» **Request**
Using the tender offer statement cover page that follows, decide whether each statement agrees with it: (a) the filing person is a different company from the subject company; (b) the tender offer price is $25.00 per share; (c) the amount of the filing fee is $149,592,825. Answer yes or no for each and quote the deciding words.

» **Supplied text**
::::::
UNITED STATES

SECURITIES AND EXCHANGE COMMISSION

Washington, D.C. 20549

 


 

Amendment No. 3

to

 

SCHEDULE TO

 

TENDER OFFER STATEMENT
UNDER

SECTION 14(D)(1) OR 13(E)(1)
OF THE SECURITIES EXCHANGE ACT OF 1934

 


 

CBOE HOLDINGS, INC.

(Name of Subject Company)

 

CBOE HOLDINGS, INC.

(Name of Filing Person)

 


 

Class A-2 Common Stock, par value $0.01 per share

(Title of Class of Securities)

 

N/A

(CUSIP Number of Class of Securities)

 


 

Joanne Moffic-Silver

Executive Vice President, General Counsel & Corporate Secretary

CBOE Holdings, Inc.

400 South LaSalle Street

Chicago, Illinois 60605

(312) 786-5600

(Name, Address and Telephone Numbers of Person Authorized to Receive Notices and

Communications on Behalf of Filing Person)

 


 

With a copy to:

David McCarthy

Richard Miller

Schiff Hardin LLP

233 S. Wacker Drive

Chicago, Illinois 60606

(312) 258-5500

 


 

CALCULATION OF FILING FEE

 

Transaction Valuation(1)

Amount of Filing Fee(2)

$149,592,825

$10,666

 


(1)                                 Estimated for purposes of calculating amount of filing fee only. This amount assumes the purchase of a total of 5,983,713 shares of the outstanding class A-2 common stock, par value $0.01 per share, at the tender offer price of $25.00 per share.

 

(2)                                 The fee is $71.30 per $1,000,000 of the aggregate offering amount (or .00007130 of the aggregate transaction valuation), calculated pursuant to Rule 0-11 of the Securities Exchange Act of 1934, as amended.
::::::
» **Stored rows**
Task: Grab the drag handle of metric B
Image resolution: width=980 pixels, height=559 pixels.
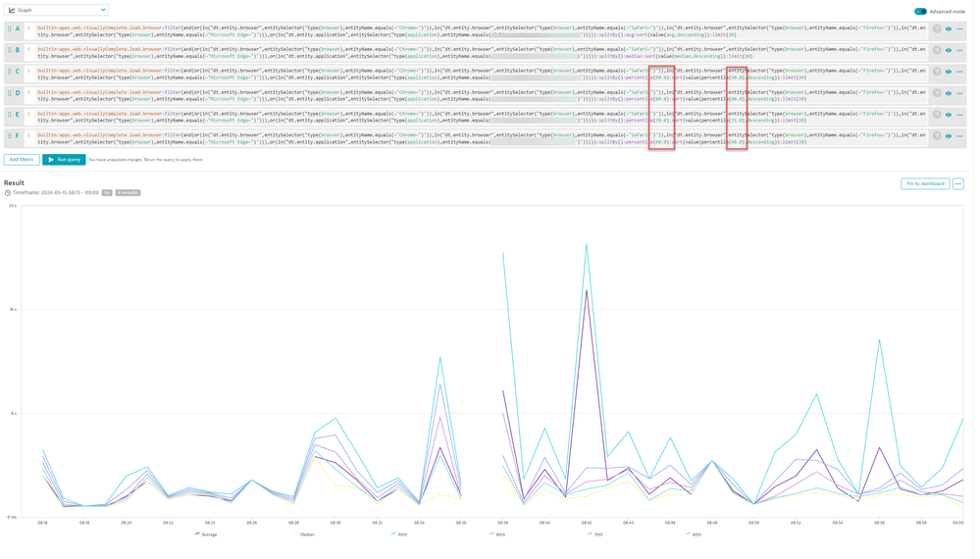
::::::
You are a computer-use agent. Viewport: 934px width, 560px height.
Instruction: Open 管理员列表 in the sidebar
::::::
» **Right answer**
(a) No: "CBOE HOLDINGS, INC." is given as both the "(Name of Subject Company)" and the "(Name of Filing Person)".
(b) Yes: "at the tender offer price of $25.00 per share".
(c) No: "$149,592,825" is the "Transaction Valuation(1)", and the "Amount of Filing Fee(2)" is "$10,666".